Fault Remediation Configuration

View as Markdown

Overview

The Fault Remediation module creates maintenance Custom Resources (CRs) that trigger external repair systems to fix faulty nodes. This document covers all Helm configuration options and extension points for system administrators.

Configuration Reference

Module Enable/Disable

Controls whether the fault-remediation module is deployed in the cluster.

1global:
2 faultRemediation:
3 enabled: true

Note: This module depends on the results from fault-quarantine and node-drainer. It also depends on the datastore being enabled. Therefore, ensure the datastore and the other modules are also enabled.

Resources

Defines CPU and memory resource requests and limits for the fault-remediation pod.

1fault-remediation:
2 resources:
3 limits:
4 cpu: "200m"
5 memory: "300Mi"
6 requests:
7 cpu: "200m"
8 memory: "300Mi"

Logging

Sets the verbosity level for fault-remediation logs.

1fault-remediation:
2 logLevel: info # Options: debug, info, warn, error

Maintenance Resource Configuration

Defines the Custom Resource that will be created to trigger remediation actions.

Configuration Structure

1fault-remediation:
2 maintenance:
3 actions:
4 "COMPONENT_RESET":
5 apiGroup: "janitor.dgxc.nvidia.com"

→ **Exercise directions**
Resume the Fault Remediation configuration page from the line that ends with apiGroup: "janitor.dgxc.nvidia.com".

Item-finding records:
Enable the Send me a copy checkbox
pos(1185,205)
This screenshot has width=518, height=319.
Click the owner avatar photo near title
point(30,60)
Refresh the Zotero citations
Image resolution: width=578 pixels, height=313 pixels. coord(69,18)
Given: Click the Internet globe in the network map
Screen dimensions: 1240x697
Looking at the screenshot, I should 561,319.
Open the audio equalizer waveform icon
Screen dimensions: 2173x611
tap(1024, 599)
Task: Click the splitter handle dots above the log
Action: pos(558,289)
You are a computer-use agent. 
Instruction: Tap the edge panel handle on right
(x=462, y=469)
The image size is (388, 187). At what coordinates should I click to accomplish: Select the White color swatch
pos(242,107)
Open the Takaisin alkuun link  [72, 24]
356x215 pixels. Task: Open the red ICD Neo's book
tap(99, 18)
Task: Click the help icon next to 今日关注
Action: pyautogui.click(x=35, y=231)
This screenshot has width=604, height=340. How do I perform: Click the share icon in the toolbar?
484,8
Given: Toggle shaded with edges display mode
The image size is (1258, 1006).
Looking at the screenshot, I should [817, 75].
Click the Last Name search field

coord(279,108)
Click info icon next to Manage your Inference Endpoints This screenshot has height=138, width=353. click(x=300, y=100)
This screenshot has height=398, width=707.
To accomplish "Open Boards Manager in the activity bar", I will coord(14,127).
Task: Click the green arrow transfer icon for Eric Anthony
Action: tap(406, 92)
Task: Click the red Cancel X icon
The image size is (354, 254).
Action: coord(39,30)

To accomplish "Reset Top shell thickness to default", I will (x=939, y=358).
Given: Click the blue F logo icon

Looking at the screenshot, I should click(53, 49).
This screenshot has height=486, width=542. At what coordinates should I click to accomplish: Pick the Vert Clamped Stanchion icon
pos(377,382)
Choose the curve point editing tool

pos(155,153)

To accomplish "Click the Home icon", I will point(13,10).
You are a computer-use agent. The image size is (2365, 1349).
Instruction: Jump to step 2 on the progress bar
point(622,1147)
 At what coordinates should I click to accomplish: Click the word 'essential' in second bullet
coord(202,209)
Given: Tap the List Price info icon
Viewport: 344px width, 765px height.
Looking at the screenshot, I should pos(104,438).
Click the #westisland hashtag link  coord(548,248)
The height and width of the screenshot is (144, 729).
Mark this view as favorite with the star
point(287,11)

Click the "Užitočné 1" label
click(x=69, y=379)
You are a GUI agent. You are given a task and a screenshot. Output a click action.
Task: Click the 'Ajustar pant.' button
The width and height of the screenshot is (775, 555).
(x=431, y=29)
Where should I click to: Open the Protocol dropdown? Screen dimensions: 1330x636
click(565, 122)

→ **Written response**
6 version: "v1alpha1"
7 kind: "GPUReset"
8 scope: "Cluster"
9 completeConditionType: "Complete"
10 templateFileName: "gpureset-template.yaml"
11 equivalenceGroup: "reset"
12 supersedingEquivalenceGroups: ["restart"]
13 impactedEntityScope: "GPU_UUID"
14
15 templates:
16 "gpureset-template.yaml": |
17 apiVersion: {{.ApiGroup}}/{{.Version}}
18 kind: GPUReset
19 metadata:
20 name: maintenance-{{ .HealthEvent.NodeName }}-{{ .HealthEventID }}
21 spec:
22 nodeName: {{ .HealthEvent.NodeName }}
23 selector:
24 uuids:
25 - {{ .ImpactedEntityScopeValue }}

Parameters

apiGroup

API group of the maintenance CRD installed by your maintenance operator.

version

API version of the maintenance CRD.

kind

Kubernetes Kind of the maintenance CRD.

scope

Determines whether the maintenance CRD is cluster-scoped or namespaced.

completeConditionType

Status condition name to check for maintenance completion. Used to prevent duplicate CRs when multiple faults occur on the same node. If condition status is True, maintenance is complete.

namespace

Kubernetes namespace where maintenance CRs will be created.

equivalenceGroup

Defines which remediation actions are considered equivalent for deduplication. Actions in the same group will deduplicate against each other regardless of CRD type if a previous CRD is in a non-terminal state.

supersedingEquivalenceGroups

Defines additional equivalence groups that are considered equivalent for deduplication. For example, the COMPONENT_RESET action in the reset group should be deduplicated with the RESTART_VM action in the restart group. In other words, rebooting a node will have the same effect as resetting a GPU whereas the inverse is not true.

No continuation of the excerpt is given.